A new update has been released for SteamOS

Oct 20, 2015 20:31 GMT  ·  By

Valve is moving much quicker now with the SteamOS updates, and it looks like its makers are trying to push fixes and improvements ahead of the November 10 launch for the Steam Machines.

We had a new SteamOS Beta release just a few days ago and now all those changes have been pushed into the stable branch. It used to take a lot longer than that before the updates went from Beta to Stable, but that's not true anymore. All the fixes in the Beta have been implemented, along with some security fixes.

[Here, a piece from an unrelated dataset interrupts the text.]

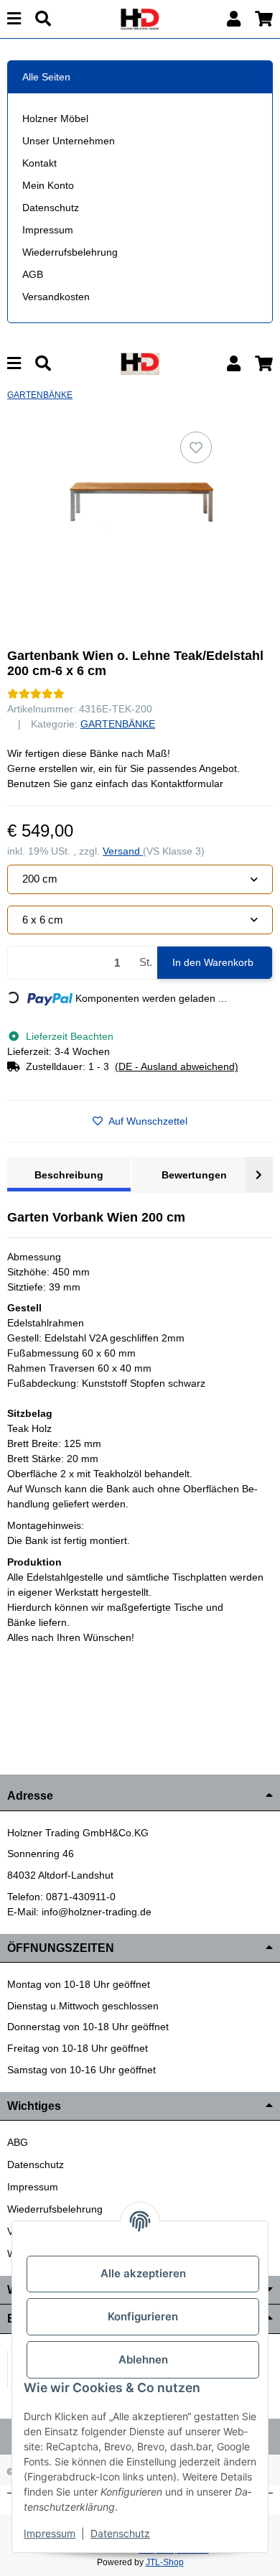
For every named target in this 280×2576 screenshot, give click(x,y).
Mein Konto (48, 185)
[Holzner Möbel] (139, 18)
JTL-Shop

SteamOS 2.0 is now based on Debian 8.0 "Jessie," and from the looks of it this is the version that will ship with the Steam Machines. Valve has yet to confirm this in a more official manner, but they already changed the FAQ on the website, and they haven't touched the old version in quite a while.

What's new in SteamOS 2.0

The official version number for SteamOS 2.0 is 2.40, but if you have it installed, it doesn't really matter. All you need to know is that you'll be prompted to upgrade, and this is what changed.

"This update changes how future SteamOS updates are applied. We used to always apply pending SteamOS updates at shutdown. Now the user will have to explicitly acknowledge the Steam alert in order to apply the updates. With this release, installation on NVMe drives is now supported. A few packages have had their version numbers change to fix a bookkeeping problem," reads the announcement made by Valve.

As usual, you can download SteamOS right now from Softpedia and give it a try. You will have to install it, as there is no Live CD available. Also, the regular image will require a 1TB disk, but there is also a flavor that has a handy Debian installer.